======== Supplied text
Paul Mumbles Advice, mixed media, 2014


Glitches from the memory bank – New Work by Scott Scarboro

Review by Kaylyn Taylor

Entire contents copyright © 2014 by Kaylyn Taylor. All rights reserved.

Scott Scarboro’s Glitches from the memory bank has been on display in The Green Building Gallery since May 31 and has been extended through August 22. The impetus behind this exhibit was the re-discovery of the artist’s toy chest.  Fragments of childhood objects perhaps created in him reverberations of memories that encompassed all of his senses, resulting in a multi faceted art exhibit with mediums ranging from 2-D and 3-D to kinetic and video art.

The toy box in question is placed almost squarely in the center of the gallery’s floor space, with the assorted offerings grouped along the walls. There is still childhood debris in the box; army men, toy cars, colorful game pieces, plastic animals, etc.: fodder for memory jarring. The shapes these memories take are carefully pieced together.

In one grouping, dismembered dolls are reassembled with their parts encased in hand-constructed, coffin-like wooden boxes. There is a quality of compartmentalization to them, but it is not tragic: it is more systematic. In another grouping, freestanding sculptures created from “The Visible Man/ Woman/ Horse” model kits have been filled with assorted small toys and parts of toys that have been suspended in resin. The sculptures also have lights embedded, harkening the electronic aspect of the videos. There are assemblages of toys that roll along the floor, steered by remote control. There are a couple of larger pieces that are also assemblages: one incorporates a Ken doll, which appears to be in utero, while the other blends the easily recognizable KISS head with the oddly appropriate mini-television. Again, the bonus of sound and light are included in these.
================
## Job
Answer these questions using the review of Scott Scarboro's exhibit:
(a) Through what date has the exhibit been extended?
(b) Where in the gallery is the toy box placed?
(c) Which model kits were used to make the freestanding sculptures?
======== Supplied entries
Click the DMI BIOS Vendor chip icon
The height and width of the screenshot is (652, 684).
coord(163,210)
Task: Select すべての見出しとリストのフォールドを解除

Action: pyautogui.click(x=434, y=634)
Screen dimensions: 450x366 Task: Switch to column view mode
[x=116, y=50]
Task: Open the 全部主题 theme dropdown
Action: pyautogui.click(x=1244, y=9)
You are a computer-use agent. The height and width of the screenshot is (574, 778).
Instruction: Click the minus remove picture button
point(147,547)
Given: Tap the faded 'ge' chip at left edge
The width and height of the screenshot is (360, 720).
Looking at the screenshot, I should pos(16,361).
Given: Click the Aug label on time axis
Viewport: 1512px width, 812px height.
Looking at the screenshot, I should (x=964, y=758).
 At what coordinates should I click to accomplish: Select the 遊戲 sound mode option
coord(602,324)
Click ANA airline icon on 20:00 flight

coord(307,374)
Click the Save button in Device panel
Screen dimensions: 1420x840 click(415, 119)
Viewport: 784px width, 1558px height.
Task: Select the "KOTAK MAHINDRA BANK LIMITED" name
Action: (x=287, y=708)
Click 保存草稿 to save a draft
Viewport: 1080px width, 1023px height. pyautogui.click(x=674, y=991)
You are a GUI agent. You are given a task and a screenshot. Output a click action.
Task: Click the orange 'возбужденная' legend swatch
================
## Completed task
(a) August 22
(b) Almost squarely in the center of the gallery's floor space
(c) "The Visible Man/ Woman/ Horse" model kits